The semi-secret group is in the process of pondering statements, checking resumes and discussing coaching philosophies and academic commitment while making sure the candidate understands and appreciates Hawaii’s unique challenges.
Outside of distance, budget restrictions and talent, the final question is the most discussed and worthless to consider. Whether or not the coach in question can spot the differences between a musubi and malasada is irrelevant. What matters is can this person coach and recruit while keeping an eye on academics as he ponies up to boosters for bigger endowments?
Hawaii is not alone in its love for the local guy. With every job opening comes the requisite questions about local connections, even if the favorite former player or assistant coach hasn’t hit the area high school recruiting trail in more than a decade.
But whereas most states consider such experience a tertiary condition for employment, in no place is having a common connection more imperative than in Hawaii. Within this island state, there is no greater title of acceptance than being called “local.” The often-heard criteria of 15 years in state residence necessary for the honorary title is an anniversary greeted with pride by continental imports. But while questions about a candidate’s ability to understand the culture is a relatively simple query, it comes with an inherent danger - it signals a demarcation of acceptance that could discount highly qualified applicants.
At least in public, such hiring criteria is nonexistent.

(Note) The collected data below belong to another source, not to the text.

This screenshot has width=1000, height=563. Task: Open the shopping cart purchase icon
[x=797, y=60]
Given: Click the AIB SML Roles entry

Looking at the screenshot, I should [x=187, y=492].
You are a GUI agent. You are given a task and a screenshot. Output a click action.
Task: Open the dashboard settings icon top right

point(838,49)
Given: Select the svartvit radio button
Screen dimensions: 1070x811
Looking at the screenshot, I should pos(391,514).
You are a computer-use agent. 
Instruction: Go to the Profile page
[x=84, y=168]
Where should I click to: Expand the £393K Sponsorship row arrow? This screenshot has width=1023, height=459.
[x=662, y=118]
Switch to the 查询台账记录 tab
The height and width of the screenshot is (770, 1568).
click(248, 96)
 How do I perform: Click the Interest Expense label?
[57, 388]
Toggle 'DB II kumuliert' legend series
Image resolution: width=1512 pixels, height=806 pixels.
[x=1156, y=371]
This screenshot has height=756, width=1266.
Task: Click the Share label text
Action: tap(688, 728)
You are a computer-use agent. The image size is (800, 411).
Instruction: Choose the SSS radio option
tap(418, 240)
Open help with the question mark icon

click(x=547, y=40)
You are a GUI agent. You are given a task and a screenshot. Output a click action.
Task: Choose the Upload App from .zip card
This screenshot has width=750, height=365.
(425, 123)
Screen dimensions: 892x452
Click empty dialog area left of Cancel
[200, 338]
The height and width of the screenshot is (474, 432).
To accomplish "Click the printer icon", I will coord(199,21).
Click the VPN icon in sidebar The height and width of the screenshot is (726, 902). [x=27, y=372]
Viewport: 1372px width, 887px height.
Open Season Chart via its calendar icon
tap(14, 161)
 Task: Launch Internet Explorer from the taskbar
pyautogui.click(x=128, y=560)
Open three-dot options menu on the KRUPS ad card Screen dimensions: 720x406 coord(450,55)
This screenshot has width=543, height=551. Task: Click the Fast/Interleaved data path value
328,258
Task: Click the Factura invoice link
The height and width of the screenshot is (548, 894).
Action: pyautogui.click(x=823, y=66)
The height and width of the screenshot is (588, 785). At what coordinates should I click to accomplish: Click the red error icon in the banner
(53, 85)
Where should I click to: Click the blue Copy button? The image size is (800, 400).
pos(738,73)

During halftime of the Wahine basketball game against Fresno State March 10 on ESPN 1420, UH athletics director Jim Donovan said residence history has no bearing, and that the only requirement will be talent, hard work and a history of success. Good luck.
That said, those wanting some honest commitment to certain culture understandings cannot be dismissed out of hand. The university has a history of ill-suited hires who could-n’t and wouldn’t do things the local way. And make no mistake about it, culture matters. Anyone moving from New York to South Carolina would be well-advised to spend a few minutes getting acquainted with how things are done in the Gamecock State before making wholesale changes. And with memories of Evan Dobelle, Herman Frazier, Fred VonAppen, Jim Bolla and a certain applicant’s father fresh in everyone’s minds, a little caution is in order.
But let’s not forget that the school’s last best hire was a man constantly touted for his appreciation of the local way of doing things even though he quickly alienated the state’s biggest supplier of Division 1 talent. That June Jones’ local ties were based on two, one-year stints separated by a decade and propagated by self-interest is conveniently forgotten.
The men’s basketball coach is the toughest job on campus. The program is forever hampered by isolation, a lack of cash, virtually no in-state talent and a rather disinterested fan base. Any coach getting far enough to be interviewed will need to convince the committee and Donovan that his skill sets are enough to overcome these difficulties. (The implementation of a student activities fee could be part of the bargaining, though it won’t likely be implemented until fall.)
At this point, X’s and O’s take a back seat to sales-manship, especially since no one on the committee has any on-court experience, and whoever is chosen will have to get through a labyrinth of successful businesspeople before having the chance to sell the idea of mid-Pacific basketball to distant recruits. Who that person will be is anyone’s guess.
The most popular name is former Punahou standout Gib Arnold. Arnold is the son of the not-so-popular Frank Arnold, who spent two years at UH before leaving Manoa in a Nero-inspired blaze of destruction. The recently unemployed junior Arnold was an assistant at USC for five years, where he built a reputation as a fine recruiter with ties to Europe and Africa. Prior to joining USC’s staff, he was 57-14 as head coach at College of Southern Idaho. The other big name is St. Mary’s assistant coach Kyle Smith, who comes with a recommendation from former Rainbow assistant and current Pittsburgh head coach Jamie Dixon.
How the reported Punahou mafia affects the search remains to be seen, but Arnold has been very open about his interest and is calling Hawaii a dream job - all of which is pleasant to the ears, but should
be taken with a grain of salt. Should he be hired and be successful, Arnold will begin looking elsewhere. And that’s not a bad thing. Any coach who comes here not interested in bigger opportunities is not someone you want running the program.
With booster commitment and intelligent hiring, the program could become a sought-after spot for coaches looking to build their resumes on March Madness invites. UH could be Butler.